UTA general manager John Inglish said the letter of intent, known as a memorandum of understanding, was an unprecedented agreement between a state agency and the Federal Transit Administration. Normally, transit agencies approach the federal government for funding on projects one-by-one, not as a package deal, he said.So instead of going through the New Starts process while waiting for the FTA to reject their projects or cause cost inflation and change station locations to fit the ridership model which favors bus projects, they can actually plan to come in under budget and on time and with the projects the voters wanted. The memorandum of understanding states that UTA will fund two light rail lines and a commuter line on it's own while the FTA pays for 80% of two other light rail lines.
Because the letter of intent applies to all five projects, Inglish said his agency will save what would have been years of waiting through a lengthy federal funding process.
Ever since the New Starts program started, the federal share has been dwindling for fixed guideway projects. Starting out on the same footing as highways, federal funding began at 80% of the project cost but has since dwindled to 50% with a 10 year waiting period. While 20% overall might be a little low, the signing of the document today by the UTA has opened up options for cities that want to get into the transit space race. Cities that have been able to raise local money yet have a master plan to build a transit system. This fits into one of the reasons why I started this blog, which is to document the transit space race.
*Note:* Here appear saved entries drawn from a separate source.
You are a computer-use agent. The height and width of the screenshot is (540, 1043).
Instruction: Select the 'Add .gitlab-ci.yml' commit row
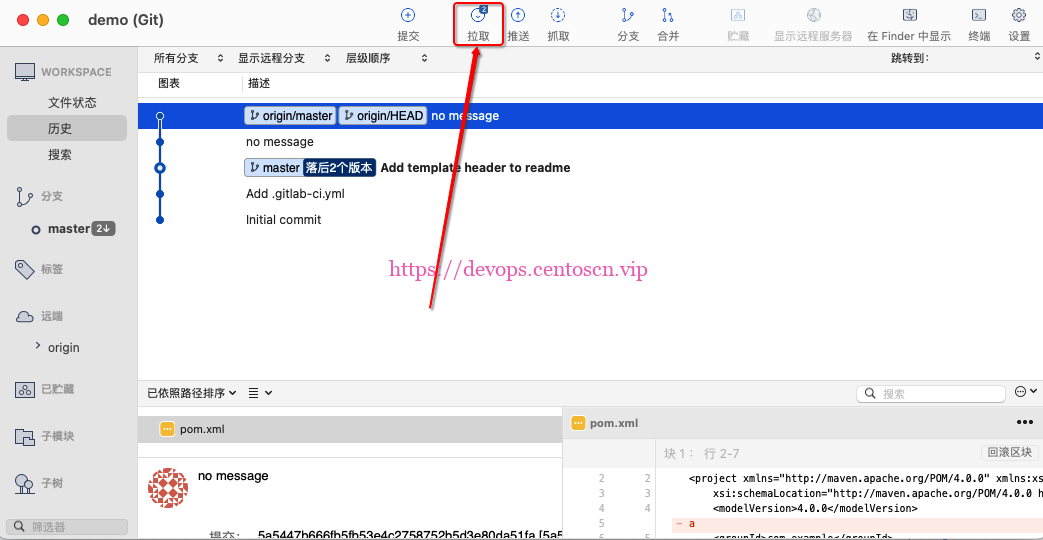[x=295, y=194]
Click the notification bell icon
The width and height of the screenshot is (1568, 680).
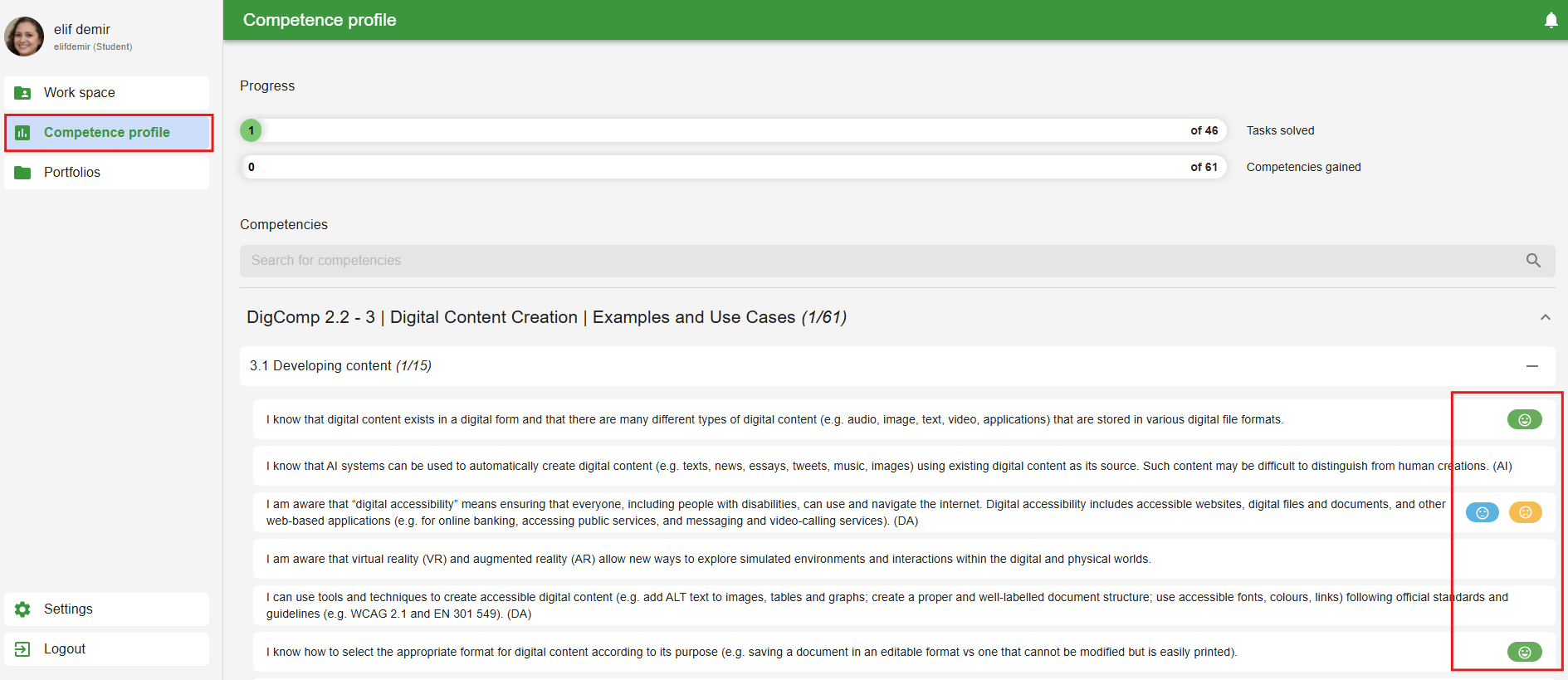tap(1551, 20)
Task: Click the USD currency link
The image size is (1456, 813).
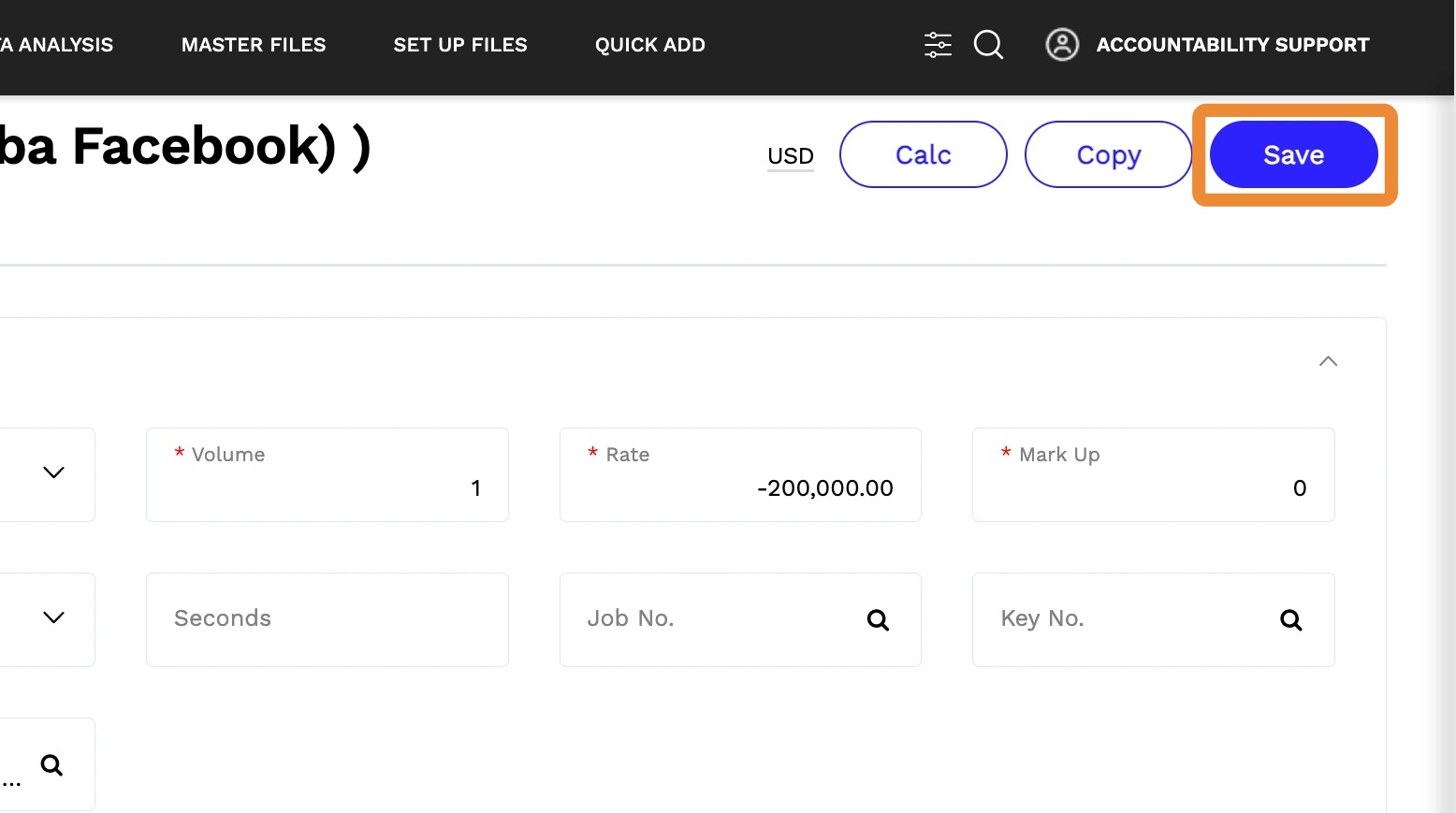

This might be a good model for cities that are just now looking to build light rail networks or who might want to get back into the hunt. Now it should be said that in keeping up with Denver and Portland, Salt Lake City had a referendum to raise their sales tax to fund their rail extensions. I know there have been a few thoughts that this might be happening but UTA was traveling under the radar until this announcement. Other cities might take notice and see this as an opportunity to make a deal with the FTA. Minneapolis is looking to build 3 more LRT lines, Tampa just announced a new rail plan and Birmingham is starting to think about it.
Houston tried to do this a few years ago but the idea got blocked by former Rep Tom Delay and John Culbertson. They asked that the FTA fund the first two rail lines while they built the next two locally. They were asking for 50% of the total and before that they were trying to use the main street line as a match. Because they couldn't get it through though, they had to downgrade some lines to BRT.
As I said before, this is a pretty big deal. It might signal a big change in how transit expansion is going to get funded. Hopefully it moves back up from 20% and perhaps the death of the process that has caused so many problems by taking quick decision making away from local jurisdictions.